Она открыла другой конверт.

— Ваши слова подняли наш дух, — прочитала Ирина, — живите двести лет!

— Спасибо! — поблагодарил Борис. — Хороший человек… Тоже без адреса?

— Увы! — ответила она.

— Почему хорошие люди всегда остаются в неизвестности? — глубокомысленно произнес он.

— Лучше в неизвестности, чем в заключении, — сказала Ирина.
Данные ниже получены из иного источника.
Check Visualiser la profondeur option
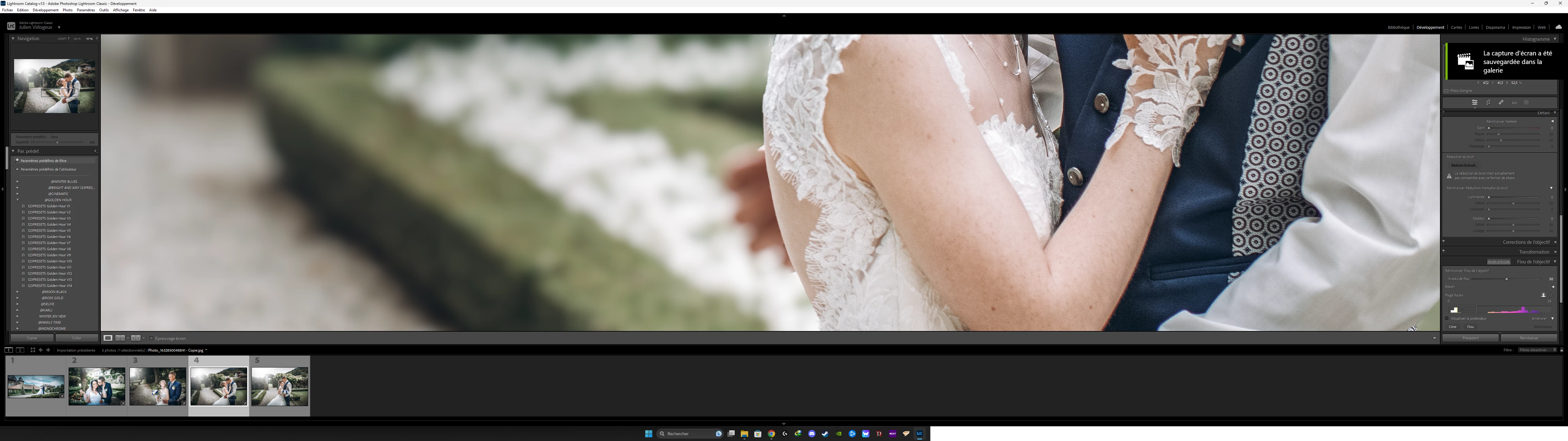 coord(1447,318)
Она еще долго читала все эти анонимные приветствия и пожелания, пока, наконец, не наткнулась на письмецо, в котором тоже было высказано пожелание, правда, несколько иного рода.

«Чтоб ты сдох, — желало письмецо, — морда жидовская! В стране из‑за вас нет мяса, молока, туалетной бумаги, а вы, гады, диссидентством занимаетесь! Чтоб вы скисли и увязли в болоте, чтоб…»
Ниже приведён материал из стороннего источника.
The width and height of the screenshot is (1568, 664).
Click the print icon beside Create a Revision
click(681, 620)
— Все понятно, — прервал Борис. — Это, я надеюсь, с подписью?

— А как же, — ответила Ирина, — целая группа товарищей.

И она долго читала список.

Борис стал печальным.

— А ведь многие, наверное, мне аплодировали, когда я душил тебя, вернее, Дездемону, — грустно произнес он.

— А когда будут душить тебя, — произнесла Ирина, — они наверняка будут орать «браво!»…

Комик Леви не принимал никакого участия в творческой жизни группы деятелей искусств на испанской земле.

Он не смотрел «мундиаль», не обзывал Маргариту Степановну блядью, не отрезал лакомые кусочки от несчастного животного…

Он бродил, вдыхал воздух древней земли, изучал мечети, сиживал в тени мавританских фонтанов, шатался по узким кривым улочкам с белыми домами, тянувшимися вверх, как ветки тополя на его Украине, учил наизусть Галеви и ждал Кордовы…

Кордова откладывалась, так как в последний момент, перед самым отъездом, Семен Тимофеевич, проходя по древнеримскому шестнадцатиарочному мосту в Севилье где‑то посредине, между седьмой и восьмой арками, рухнул в Гвадалкивир…

Если бы это произошло лет восемьсот назад, когда Гвадалкивир был шумен и полноводен — с Семеном Тимофеевичем можно было бы попрощаться, и его валюту наверняка бы разделили между собой члены творческой группы..

Но, слава Богу, Гвадалкивир обмелел, и гегемона выловили, целехонького и протрезвевшего.

— Простите, какой спектакль принимаем? — поинтересовался он.

Ему с трудом удалось объяснить, что сейчас они на отдыхе, в Испании, и едут в Кордову…

Тогда он уснул. До сих пор неизвестно, почему. Спал сутки.

Его решили погрузить в автобус спящим. Но он так раздулся, что не входил ни в одни двери.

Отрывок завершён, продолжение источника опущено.